Within the next couple hours, I progressed to 6 cm and 100% effaced... and was still exhausted, in a lot of pain, and doubting my body's ability to deliver you. Charlie suggested I get in the tub, so they started filling it up. Before I could hop in, Dr. Moss requested that I be hooked up to the monitors for a few minutes. Everything seemed just fine - you were so snug in there! - so after about 30 minutes, I was unhooked and settled in the tub.

The warm water felt so nice, Clara. It helped me relax and gave me and daddy some time to chat and pray through the contractions. Still, through each contraction, we were reading scripture, praying, and I was thinking, "Just breathe her down."

While in the tub, I could feel my body progressing quickly. I had one particularly strong contraction and didn't tell Daddy. Instead, I closed my eyes and repeated over and over in my mind, "You will keep in perfect peace him whose mind is steadfast for he trusts in You" (Isaiah 26:3) while breathing deeply. The contraction lasted a couple minutes and, during that time, Charly walked in. When I opened my eyes again, she asked me, "Are you sleeping between contractions?" I told her, "That WAS a contraction." And Clara-bou, you should have seen her face. She was SHOCKED that I was that quiet and still during a contraction, with no pain medicine. She said, "I want to be like you when I grow up!"

Within about 20 minutes if being in the tub, I started feeling the urge to push. I told Charly and she said I'd probably have to get out in about 5 minutes, so that I don't deliver to baby in the water! So shortly after that, I crawled out of the tub and made my way back to the hospital bed.

I climbed in the bed and Dr. Moss came in. Charlie got everything set up for your delivery and Jan was there getting things ready for you. A contraction came and we had the following conversation:
Dr. Moss: "Do you want to push?"
Me: "YES!"
Dr. Moss: "So push!"
Me: "I can't!!"
Charly: "Yes, you can. We'll hold your legs if you'd like and I can count to ten."
Me: "Yes please!!"

> SUPPLIED RECORDS

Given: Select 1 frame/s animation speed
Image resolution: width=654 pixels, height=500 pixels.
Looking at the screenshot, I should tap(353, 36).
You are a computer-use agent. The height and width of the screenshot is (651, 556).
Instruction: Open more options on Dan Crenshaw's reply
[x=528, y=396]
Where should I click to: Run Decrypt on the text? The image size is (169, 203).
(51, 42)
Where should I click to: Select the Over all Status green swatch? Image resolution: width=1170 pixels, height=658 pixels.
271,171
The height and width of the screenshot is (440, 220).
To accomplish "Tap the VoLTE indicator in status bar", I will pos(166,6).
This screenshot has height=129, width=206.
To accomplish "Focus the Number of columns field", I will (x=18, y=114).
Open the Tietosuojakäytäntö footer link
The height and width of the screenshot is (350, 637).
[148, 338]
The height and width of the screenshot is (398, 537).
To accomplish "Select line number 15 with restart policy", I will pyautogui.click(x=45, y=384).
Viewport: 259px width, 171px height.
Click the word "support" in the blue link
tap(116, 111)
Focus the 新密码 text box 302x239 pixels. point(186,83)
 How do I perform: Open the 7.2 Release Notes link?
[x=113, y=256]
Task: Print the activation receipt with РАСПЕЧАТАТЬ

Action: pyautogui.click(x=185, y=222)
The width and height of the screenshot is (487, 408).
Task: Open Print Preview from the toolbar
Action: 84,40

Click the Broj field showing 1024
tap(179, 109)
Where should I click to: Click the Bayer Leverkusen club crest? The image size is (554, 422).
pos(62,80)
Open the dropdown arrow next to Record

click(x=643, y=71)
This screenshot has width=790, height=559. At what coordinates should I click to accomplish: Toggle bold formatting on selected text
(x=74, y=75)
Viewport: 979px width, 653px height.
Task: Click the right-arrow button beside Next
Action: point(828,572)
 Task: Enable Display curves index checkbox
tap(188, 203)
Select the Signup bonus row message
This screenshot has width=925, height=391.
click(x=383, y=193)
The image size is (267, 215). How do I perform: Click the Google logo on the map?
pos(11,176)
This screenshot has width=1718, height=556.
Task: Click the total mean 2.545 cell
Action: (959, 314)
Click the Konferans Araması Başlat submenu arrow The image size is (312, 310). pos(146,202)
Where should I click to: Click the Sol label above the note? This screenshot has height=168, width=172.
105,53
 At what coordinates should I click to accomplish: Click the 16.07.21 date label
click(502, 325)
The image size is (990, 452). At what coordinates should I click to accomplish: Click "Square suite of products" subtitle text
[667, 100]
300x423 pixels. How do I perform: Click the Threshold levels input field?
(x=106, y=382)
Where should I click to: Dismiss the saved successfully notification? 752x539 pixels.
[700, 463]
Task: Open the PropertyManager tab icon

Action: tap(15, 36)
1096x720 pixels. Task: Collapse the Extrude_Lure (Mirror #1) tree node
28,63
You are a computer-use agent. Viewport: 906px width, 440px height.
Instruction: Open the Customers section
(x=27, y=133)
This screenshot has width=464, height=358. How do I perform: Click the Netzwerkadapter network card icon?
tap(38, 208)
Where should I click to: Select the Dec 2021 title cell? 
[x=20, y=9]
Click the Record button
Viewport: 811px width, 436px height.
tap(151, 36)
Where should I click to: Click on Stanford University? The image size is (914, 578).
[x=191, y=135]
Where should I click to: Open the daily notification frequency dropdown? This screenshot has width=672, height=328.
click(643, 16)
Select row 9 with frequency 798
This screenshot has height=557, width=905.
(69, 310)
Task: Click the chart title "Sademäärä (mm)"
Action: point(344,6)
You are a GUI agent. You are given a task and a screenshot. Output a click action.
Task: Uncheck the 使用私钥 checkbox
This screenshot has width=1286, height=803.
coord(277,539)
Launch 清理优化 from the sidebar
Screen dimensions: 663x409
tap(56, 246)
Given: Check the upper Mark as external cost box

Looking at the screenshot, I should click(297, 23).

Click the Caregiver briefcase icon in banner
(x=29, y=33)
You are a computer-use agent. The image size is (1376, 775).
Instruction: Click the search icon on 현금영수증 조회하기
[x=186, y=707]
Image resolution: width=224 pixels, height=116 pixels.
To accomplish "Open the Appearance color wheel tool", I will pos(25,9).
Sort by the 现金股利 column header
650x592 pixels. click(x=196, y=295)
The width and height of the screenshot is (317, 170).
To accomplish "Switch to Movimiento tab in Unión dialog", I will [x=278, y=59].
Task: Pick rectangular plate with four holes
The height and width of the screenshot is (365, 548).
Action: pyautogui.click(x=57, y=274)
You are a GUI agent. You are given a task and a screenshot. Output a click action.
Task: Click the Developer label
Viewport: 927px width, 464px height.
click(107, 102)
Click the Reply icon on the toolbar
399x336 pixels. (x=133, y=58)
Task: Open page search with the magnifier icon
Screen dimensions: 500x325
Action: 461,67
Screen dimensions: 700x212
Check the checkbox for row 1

> WHAT TO DO
Rewrite the birth story from "Within about 20" up to and including "the hospital bed.", putting "delivery bed" in place of "hospital bed".

> REPLY
Within about 20 minutes if being in the tub, I started feeling the urge to push. I told Charly and she said I'd probably have to get out in about 5 minutes, so that I don't deliver to baby in the water! So shortly after that, I crawled out of the tub and made my way back to the delivery bed.